Much of Katz’s work has been focused on aging female prison inmates, who have different social and psychological needs than male inmates. Approximately 90% of women behind bars for killing men were physically abused by their victims according to one advocacy group. Female inmates overwhelmingly suffer from trauma, often caused by domestic violence as well as depression and substance abuse. Research has found that approximately 80% of female inmates met the criteria for one or more lifetime psychiatric disorders and up to 70% were symptomatic. The conditions in prison, such as isolation, institutional dependency and loss of identity, exacerbate these conditions and may make these elderly female inmates even more prone to abuse and predation.
Katz’ Fulbright research will help to address the need for a multi-disciplinary approach to the complex health and social needs of people growing old in the criminal justice system and support a better understanding of how to apply both novel approaches and current models to these issues.
Reducing suicide using physical barriers
Lewis’ research focuses on the other side of the lifespan spectrum: lives cut short by suicide. Suicide currently accounts for nearly 1 million deaths annually worldwide and is the tenth leading cause of death in the U.S., and second among 16-24 year-olds. Despite The National Institutes of Health spending an estimated $239 million on research into suicide and suicide prevention in 2021, suicide rates have increased 33% in the last 20 years according to the CDC.
In 2019, 12 million American adults seriously thought about suicide yet very few people actually attempted to carry out the intention. For this reason, a promising suicide prevention strategy may be restricting access to lethal means in addition to individual mental health interventions.
“The experience of suicidal ideation may be chronic, but acting on those ideas is usually fleeting,” Lewis said. “A barrier may be simple suicide prevention technique, but it interrupts the temporary impulse to act.”
Lewis’ work takes a transdisciplinary approach to suicide prevention using a community organizing and human centered design framework. She collaborated with Paul Muller, the executive director of the Bridge Rail Foundation at the Golden Gate Bridge, to create a methodology for community organizers across the country to enact change around suicide hotspots in their own communities. Lewis has implemented this this methodology herself, using it to help organize stakeholders in her own community with prevention system at the Coronado-San Diego Bridge.

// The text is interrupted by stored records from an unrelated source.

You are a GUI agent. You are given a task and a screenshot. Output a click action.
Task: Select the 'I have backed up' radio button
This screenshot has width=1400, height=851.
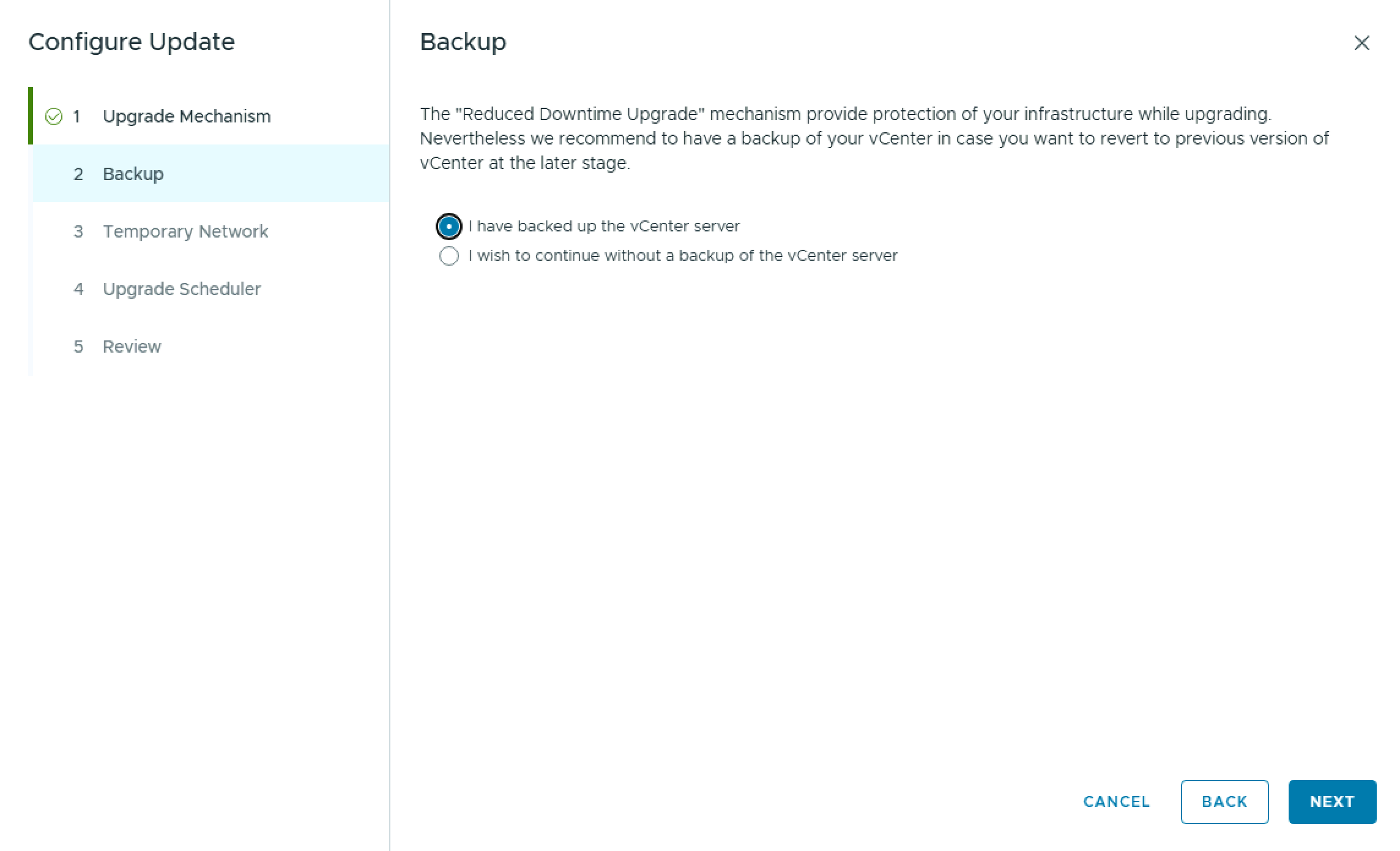(x=449, y=227)
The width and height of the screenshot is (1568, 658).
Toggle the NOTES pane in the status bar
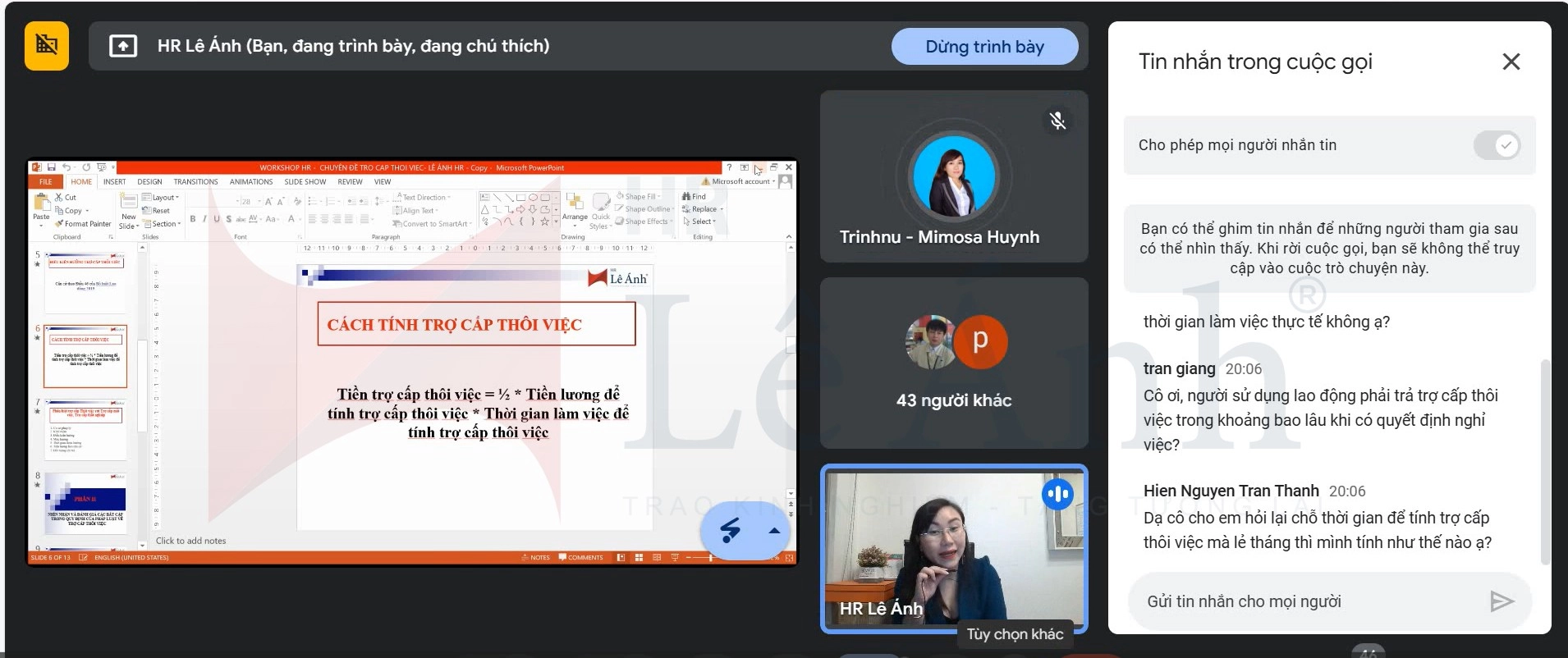[x=535, y=558]
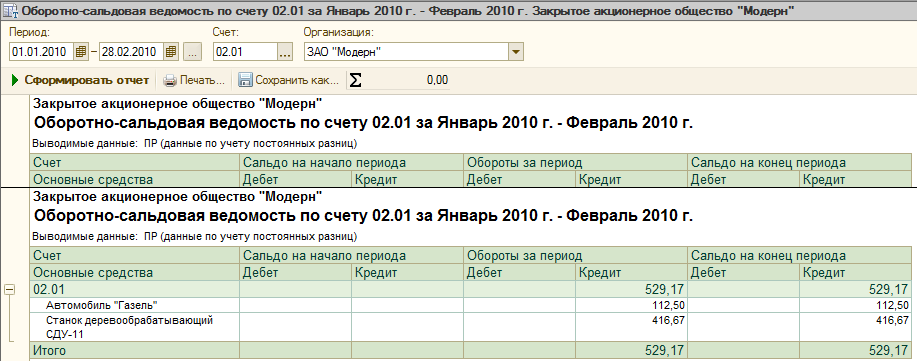The height and width of the screenshot is (361, 917).
Task: Collapse the 02.01 group with minus box
Action: [x=9, y=289]
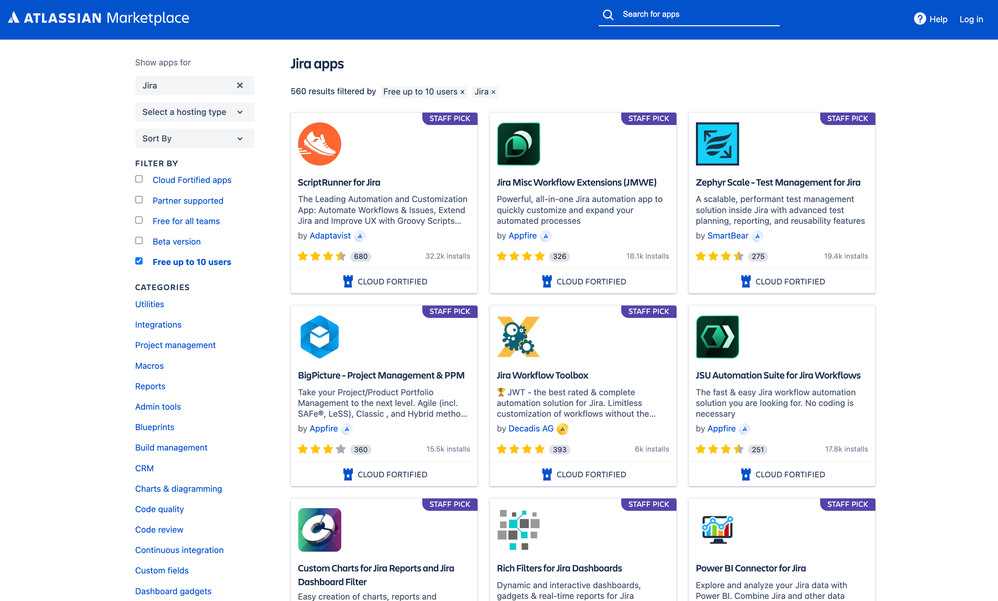Viewport: 998px width, 601px height.
Task: Select the JSU Automation Suite logo
Action: 717,337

“This project brings together unusual collaborators: local neighborhood and community organizers, mental health advocates, transportation authorities and government bureaucrats,” Lewis said. “It has upended everything we thought we knew about suicide prevention. Most importantly, it puts the tools for creating change into everyone’s hands.”
Lewis plans to use her Fulbright experience to explore how these methods of restricted access could be applied in other countries, and with the aim of enhancing worldwide strategies around suicide prevention.